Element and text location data
begin

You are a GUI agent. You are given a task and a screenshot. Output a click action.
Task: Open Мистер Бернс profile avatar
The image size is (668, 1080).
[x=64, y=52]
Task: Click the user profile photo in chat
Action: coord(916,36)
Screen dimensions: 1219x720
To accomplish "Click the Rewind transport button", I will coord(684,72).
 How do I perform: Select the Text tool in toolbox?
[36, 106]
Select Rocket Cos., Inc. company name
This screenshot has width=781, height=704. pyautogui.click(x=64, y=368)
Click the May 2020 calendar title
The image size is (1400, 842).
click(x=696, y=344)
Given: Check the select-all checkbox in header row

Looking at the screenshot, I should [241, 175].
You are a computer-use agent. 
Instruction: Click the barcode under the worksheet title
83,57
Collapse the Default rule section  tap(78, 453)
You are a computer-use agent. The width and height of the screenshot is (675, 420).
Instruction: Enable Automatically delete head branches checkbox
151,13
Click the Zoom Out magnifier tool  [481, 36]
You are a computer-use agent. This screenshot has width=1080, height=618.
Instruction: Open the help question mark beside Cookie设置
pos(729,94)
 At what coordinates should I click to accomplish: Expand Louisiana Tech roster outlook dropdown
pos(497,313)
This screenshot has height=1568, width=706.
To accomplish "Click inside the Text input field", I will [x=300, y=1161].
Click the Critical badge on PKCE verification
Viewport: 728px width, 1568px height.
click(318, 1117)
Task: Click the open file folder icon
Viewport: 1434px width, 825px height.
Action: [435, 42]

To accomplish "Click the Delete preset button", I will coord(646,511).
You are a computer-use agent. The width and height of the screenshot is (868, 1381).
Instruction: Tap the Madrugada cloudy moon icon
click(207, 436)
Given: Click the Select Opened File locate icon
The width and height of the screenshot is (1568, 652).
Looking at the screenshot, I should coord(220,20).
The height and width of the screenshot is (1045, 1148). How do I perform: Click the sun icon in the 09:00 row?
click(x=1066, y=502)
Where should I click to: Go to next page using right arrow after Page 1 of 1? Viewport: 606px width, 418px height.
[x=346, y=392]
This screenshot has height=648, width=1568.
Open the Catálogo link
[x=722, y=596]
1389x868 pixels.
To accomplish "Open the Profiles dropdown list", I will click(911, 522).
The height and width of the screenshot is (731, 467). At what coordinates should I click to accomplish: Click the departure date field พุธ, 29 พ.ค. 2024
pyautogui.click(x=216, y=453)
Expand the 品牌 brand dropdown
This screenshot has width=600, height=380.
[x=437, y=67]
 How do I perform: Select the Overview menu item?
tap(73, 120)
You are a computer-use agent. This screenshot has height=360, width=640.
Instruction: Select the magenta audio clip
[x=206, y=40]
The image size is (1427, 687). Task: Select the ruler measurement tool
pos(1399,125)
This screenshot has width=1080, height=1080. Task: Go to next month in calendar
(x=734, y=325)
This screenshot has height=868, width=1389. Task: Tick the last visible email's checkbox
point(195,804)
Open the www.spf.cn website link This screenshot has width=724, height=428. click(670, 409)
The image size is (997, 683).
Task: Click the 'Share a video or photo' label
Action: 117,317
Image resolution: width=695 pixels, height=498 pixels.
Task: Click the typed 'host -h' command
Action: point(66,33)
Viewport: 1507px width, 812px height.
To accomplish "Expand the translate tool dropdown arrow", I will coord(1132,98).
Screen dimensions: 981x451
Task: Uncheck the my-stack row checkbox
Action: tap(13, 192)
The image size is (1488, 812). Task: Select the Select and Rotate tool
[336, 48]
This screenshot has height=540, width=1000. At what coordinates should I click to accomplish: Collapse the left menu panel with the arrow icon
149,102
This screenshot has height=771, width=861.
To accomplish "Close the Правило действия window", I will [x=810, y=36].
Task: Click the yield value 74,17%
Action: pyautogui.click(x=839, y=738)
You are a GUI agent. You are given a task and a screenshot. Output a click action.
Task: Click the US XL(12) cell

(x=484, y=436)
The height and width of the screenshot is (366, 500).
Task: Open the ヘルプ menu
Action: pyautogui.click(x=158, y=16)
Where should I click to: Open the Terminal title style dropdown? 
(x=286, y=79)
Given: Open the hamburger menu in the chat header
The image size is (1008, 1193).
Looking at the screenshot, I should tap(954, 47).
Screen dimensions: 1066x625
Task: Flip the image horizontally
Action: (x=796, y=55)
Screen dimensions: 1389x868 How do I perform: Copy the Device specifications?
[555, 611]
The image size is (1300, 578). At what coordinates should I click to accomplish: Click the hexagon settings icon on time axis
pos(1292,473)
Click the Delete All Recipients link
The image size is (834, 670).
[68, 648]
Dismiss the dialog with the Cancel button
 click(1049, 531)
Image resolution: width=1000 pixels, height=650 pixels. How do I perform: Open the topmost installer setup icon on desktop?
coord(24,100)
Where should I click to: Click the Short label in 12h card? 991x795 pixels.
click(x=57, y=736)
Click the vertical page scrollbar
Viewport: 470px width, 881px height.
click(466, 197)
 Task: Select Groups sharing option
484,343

end

▶ _TASK TO CARRY OUT_: Count how many lines of the data above contain the string "title". Reply with the number only.

▶ _PROBLEM SOLUTION_: 3